Index Nav: [Date Index] [Subject Index] [Author Index] [Thread Index]
Message Nav: [Date Prev] [Date Next] [Thread Prev] [Thread Next]
Other format: [Raw text]

Re: Next set of OpenACC changes: C family


On 05/05/2015 07:18 AM, Jakub Jelinek wrote:
> On Tue, May 05, 2015 at 10:57:28AM +0200, Thomas Schwinge wrote:
>> --- gcc/c-family/c-common.c
>> +++ gcc/c-family/c-common.c
>> @@ -809,7 +809,7 @@ const struct attribute_spec c_common_attribute_table[] =
>>  			      handle_omp_declare_simd_attribute, false },
>>    { "cilk simd function",     0, -1, true,  false, false,
>>  			      handle_omp_declare_simd_attribute, false },
>> -  { "omp declare target",     0, 0, true, false, false,
>> +  { "omp declare target",     0, -1, true, false, false,
>>  			      handle_omp_declare_target_attribute, false },
>>    { "alloc_align",	      1, 1, false, true, true,
>>  			      handle_alloc_align_attribute, false },
> 
> Can you explain this change?  "omp declare target" doesn't take any
> arguments, so "0, 0," looks right to me.

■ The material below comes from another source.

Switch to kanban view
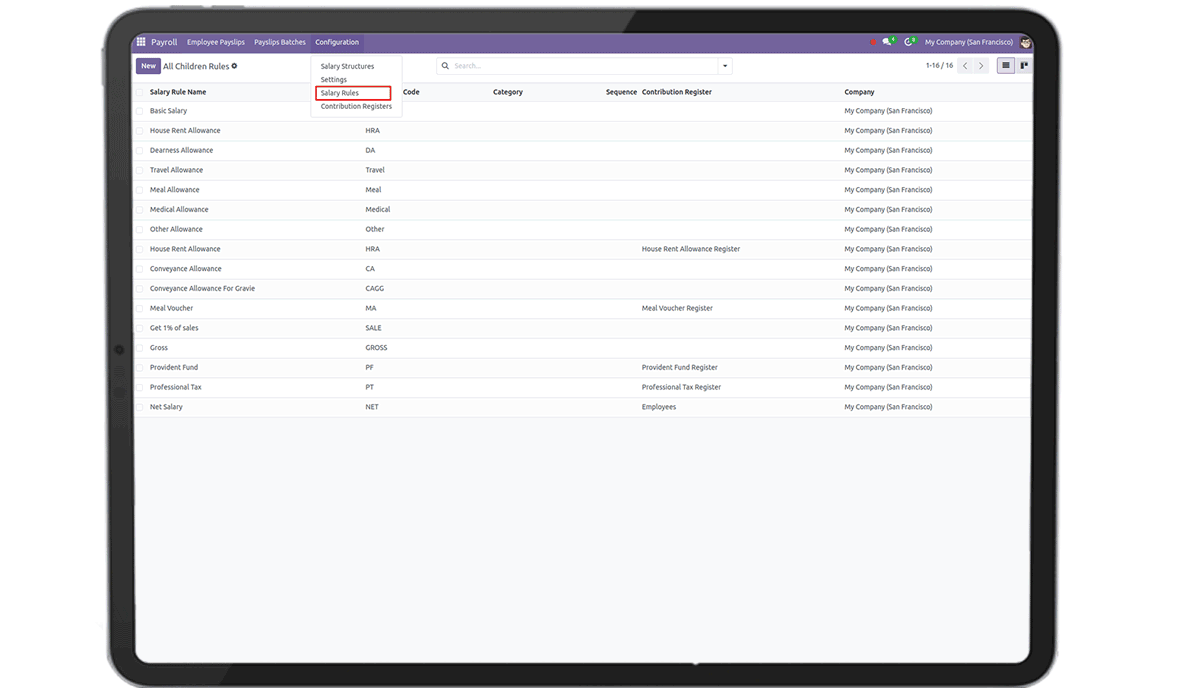 [1024, 66]
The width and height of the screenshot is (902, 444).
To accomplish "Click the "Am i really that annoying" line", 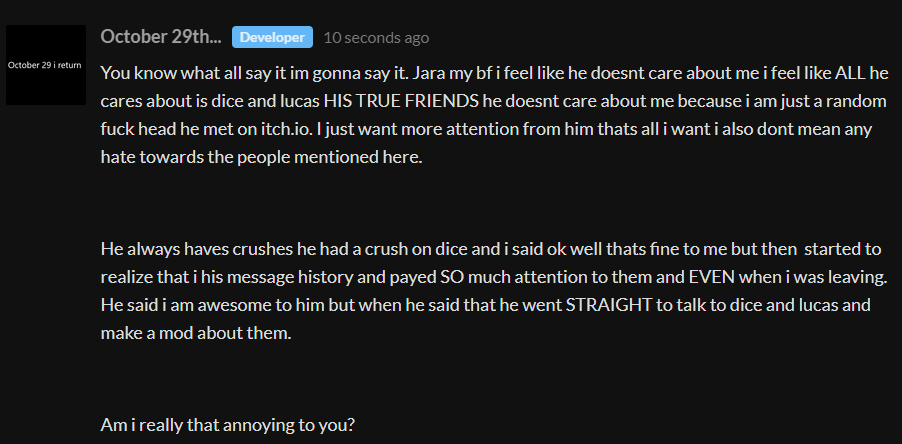I will click(228, 424).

Because we are using that attribute for oacc routines, and routines may
have contain clauses.

Thinking about this some more, we could probably revert this change. I
have another patch to disable exception handling inside openacc
accelerated regions because the nvptx target doesn't support them. In
that patch I introduced a new "oacc function" attribute. Maybe we should
attach the acc routine clauses on that "oacc function" attribute.

>> @@ -823,6 +823,7 @@ const struct attribute_spec c_common_attribute_table[] =
>>  			      handle_bnd_legacy, false },
>>    { "bnd_instrument",         0, 0, true, false, false,
>>  			      handle_bnd_instrument, false },
>> +  { "oacc declare",           0, -1, true,  false, false, NULL, false },
>>    { NULL,                     0, 0, false, false, false, NULL, false }
> 
> If "oacc declare" is different, then supposedly you shouldn't reuse
> "omp declare target" attribute for the OpenACC thingie.

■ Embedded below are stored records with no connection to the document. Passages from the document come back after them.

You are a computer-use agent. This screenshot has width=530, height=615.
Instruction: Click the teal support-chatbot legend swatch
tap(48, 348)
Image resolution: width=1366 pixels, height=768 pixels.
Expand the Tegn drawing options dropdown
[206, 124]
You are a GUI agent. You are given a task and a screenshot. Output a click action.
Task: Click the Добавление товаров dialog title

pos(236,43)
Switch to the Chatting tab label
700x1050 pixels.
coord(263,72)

I'm not sure about this one. Oacc has enough quirks where it may be
justifiable though. I'll find out who wrote this patch.

>> --- gcc/c-family/c-omp.c
>> +++ gcc/c-family/c-omp.c
>> @@ -1087,3 +1087,108 @@ c_omp_predetermined_sharing (tree decl)
>>  
>>    return OMP_CLAUSE_DEFAULT_UNSPECIFIED;
>>  }
>> +
>> +/* Return a numerical code representing the device_type.  Currently,
>> +   only device_type(nvidia) is supported.  All device_type parameters
>> +   are treated as case-insensitive keywords.  */
>> +
>> +int
>> +oacc_extract_device_id (const char *device)
>> +{
>> +  if (!strcasecmp (device, "nvidia"))
>> +    return GOMP_DEVICE_NVIDIA_PTX;
>> +  return GOMP_DEVICE_NONE;
>> +}
> 
> Why do you support just one particular device_type?  That sounds broken.
> You should just have some table with names <-> GOMP_DEVICE_* mappings.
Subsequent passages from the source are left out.